Le cellule di controllo mostravano bande CD, lipidiche e proteiche moderate. Tuttavia, il viaggio 15 x v e 15 x ha mostrato divieti lipidici e proteici CD più forti. L'analisi quantitativa ha indicato che l'eccesso di aminoacidi aromatici può sovraregolare la sintesi lipidica dal 10 al 17%, ma downregolare la sintesi proteica del 10%L'analisi metrica del rapporto delle cellule trattate con aminoacidi aromatici ha mostrato un aumento del 50% della flavina divisa per flavina più NADH e un aumento del 10% dei lipidi insaturi diviso per i lipidi saturi.
Vengono mostrate la proiezione del volume delle goccioline lipidiche Raman 3D stimolata nelle cellule guaritrici sotto controllo e le condizioni di eccesso di aminoacidi aromatici. Le analisi quantitative delle goccioline lipidiche 3D hanno mostrato un aumento della contea, ma una riduzione delle dimensioni delle cellule trattate con aminoacidi aromatici rispetto al controllo. I parametri di imaging per l'imaging Raman e l'imaging fluorescente a due fotoni devono essere ottimizzati da un campione all'altro per garantire la migliore qualità di immagine.

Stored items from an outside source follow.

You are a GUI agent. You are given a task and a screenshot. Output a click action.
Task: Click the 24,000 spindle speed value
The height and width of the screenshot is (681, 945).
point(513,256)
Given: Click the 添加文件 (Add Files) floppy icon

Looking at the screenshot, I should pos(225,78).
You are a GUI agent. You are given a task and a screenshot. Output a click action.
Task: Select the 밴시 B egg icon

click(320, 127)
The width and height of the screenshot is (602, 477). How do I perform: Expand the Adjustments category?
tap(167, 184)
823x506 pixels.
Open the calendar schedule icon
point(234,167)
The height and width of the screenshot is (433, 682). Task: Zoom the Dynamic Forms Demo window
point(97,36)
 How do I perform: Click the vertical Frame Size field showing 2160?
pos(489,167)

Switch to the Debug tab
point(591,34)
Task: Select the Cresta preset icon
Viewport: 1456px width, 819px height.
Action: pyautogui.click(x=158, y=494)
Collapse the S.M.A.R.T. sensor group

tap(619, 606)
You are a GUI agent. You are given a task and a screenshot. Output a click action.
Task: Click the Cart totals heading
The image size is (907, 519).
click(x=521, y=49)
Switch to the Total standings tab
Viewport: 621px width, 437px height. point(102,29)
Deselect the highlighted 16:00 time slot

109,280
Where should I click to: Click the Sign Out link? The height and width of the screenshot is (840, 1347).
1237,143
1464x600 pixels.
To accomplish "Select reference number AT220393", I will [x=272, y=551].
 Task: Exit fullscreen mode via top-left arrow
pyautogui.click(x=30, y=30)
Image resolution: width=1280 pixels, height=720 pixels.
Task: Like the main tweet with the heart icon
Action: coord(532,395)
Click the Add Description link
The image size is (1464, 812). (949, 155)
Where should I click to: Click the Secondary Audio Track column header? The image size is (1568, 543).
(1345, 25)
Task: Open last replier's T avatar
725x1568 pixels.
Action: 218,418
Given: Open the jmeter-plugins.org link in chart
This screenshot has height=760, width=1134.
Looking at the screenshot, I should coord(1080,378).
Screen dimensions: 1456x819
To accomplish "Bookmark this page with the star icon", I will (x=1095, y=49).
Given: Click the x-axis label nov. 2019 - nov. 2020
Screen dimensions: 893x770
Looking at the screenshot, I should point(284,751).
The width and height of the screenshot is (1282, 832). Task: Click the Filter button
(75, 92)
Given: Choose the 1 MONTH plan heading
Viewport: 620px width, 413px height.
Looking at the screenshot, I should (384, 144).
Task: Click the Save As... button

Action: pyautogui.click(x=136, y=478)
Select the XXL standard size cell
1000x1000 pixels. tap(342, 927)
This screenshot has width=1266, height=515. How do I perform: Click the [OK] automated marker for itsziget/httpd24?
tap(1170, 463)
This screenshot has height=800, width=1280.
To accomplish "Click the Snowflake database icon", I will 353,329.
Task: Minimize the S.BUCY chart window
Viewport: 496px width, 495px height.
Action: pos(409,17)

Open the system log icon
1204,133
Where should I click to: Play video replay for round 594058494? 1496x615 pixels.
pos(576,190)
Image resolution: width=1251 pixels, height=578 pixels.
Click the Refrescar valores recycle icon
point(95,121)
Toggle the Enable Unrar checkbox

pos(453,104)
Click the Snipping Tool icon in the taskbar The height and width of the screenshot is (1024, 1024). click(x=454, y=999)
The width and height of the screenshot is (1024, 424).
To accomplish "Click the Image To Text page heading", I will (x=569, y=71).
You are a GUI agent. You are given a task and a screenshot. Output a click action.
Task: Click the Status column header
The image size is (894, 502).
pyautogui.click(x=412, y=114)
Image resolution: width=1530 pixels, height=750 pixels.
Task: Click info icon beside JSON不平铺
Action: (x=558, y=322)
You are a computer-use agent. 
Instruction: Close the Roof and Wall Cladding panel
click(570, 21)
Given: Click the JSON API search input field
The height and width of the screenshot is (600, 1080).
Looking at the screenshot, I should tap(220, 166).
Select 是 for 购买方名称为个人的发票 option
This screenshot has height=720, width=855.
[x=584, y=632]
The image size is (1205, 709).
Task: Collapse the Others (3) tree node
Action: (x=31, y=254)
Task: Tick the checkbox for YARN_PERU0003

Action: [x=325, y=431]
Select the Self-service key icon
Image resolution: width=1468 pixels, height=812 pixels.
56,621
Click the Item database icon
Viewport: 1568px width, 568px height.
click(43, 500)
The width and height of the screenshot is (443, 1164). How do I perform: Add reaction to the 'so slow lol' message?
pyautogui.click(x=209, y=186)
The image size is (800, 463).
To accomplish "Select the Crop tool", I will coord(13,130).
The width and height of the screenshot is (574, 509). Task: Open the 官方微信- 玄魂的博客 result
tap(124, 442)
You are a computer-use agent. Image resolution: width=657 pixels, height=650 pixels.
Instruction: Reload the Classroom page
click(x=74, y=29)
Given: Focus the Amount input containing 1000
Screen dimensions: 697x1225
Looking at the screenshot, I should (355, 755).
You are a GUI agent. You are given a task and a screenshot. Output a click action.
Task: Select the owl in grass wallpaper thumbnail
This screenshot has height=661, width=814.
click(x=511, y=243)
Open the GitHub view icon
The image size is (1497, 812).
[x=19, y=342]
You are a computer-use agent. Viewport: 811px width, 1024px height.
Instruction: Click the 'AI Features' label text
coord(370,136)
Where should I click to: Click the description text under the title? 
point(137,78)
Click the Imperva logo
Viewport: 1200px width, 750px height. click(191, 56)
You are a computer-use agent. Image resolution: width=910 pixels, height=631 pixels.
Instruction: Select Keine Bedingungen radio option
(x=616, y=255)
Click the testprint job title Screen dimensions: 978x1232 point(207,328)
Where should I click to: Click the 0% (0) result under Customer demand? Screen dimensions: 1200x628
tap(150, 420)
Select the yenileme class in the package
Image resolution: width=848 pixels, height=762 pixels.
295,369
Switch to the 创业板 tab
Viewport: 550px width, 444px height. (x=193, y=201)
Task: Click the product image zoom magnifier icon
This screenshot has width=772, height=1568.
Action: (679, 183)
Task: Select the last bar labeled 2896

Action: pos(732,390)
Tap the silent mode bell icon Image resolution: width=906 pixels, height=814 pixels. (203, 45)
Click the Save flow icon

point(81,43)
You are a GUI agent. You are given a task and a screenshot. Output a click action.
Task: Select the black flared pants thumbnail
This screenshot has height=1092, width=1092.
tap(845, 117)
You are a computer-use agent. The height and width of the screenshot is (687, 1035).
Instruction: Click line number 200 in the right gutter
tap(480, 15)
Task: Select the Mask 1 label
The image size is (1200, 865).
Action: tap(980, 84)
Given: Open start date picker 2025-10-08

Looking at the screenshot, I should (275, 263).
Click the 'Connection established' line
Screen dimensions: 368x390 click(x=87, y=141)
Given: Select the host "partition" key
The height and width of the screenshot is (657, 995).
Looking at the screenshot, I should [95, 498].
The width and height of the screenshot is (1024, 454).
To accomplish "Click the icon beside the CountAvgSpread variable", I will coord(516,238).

Gli individui possono accoppiare il nostro sistema con la seconda generazione armonica per studiare la struttura del collagene, che chiarisce i primi cambiamenti metabolici nell'invecchiamento e nelle malattie e comprendere la progressione della neurodegenerazione o del cancro. La nostra tecnologia è la prima di questo tipo a visualizzare la sintesi lipidica e proteica in sistemi biologici ad alta risoluzione subcellulare. La tecnologia può anche essere tradotta in clinica per il rilevamento di malattie non invasive.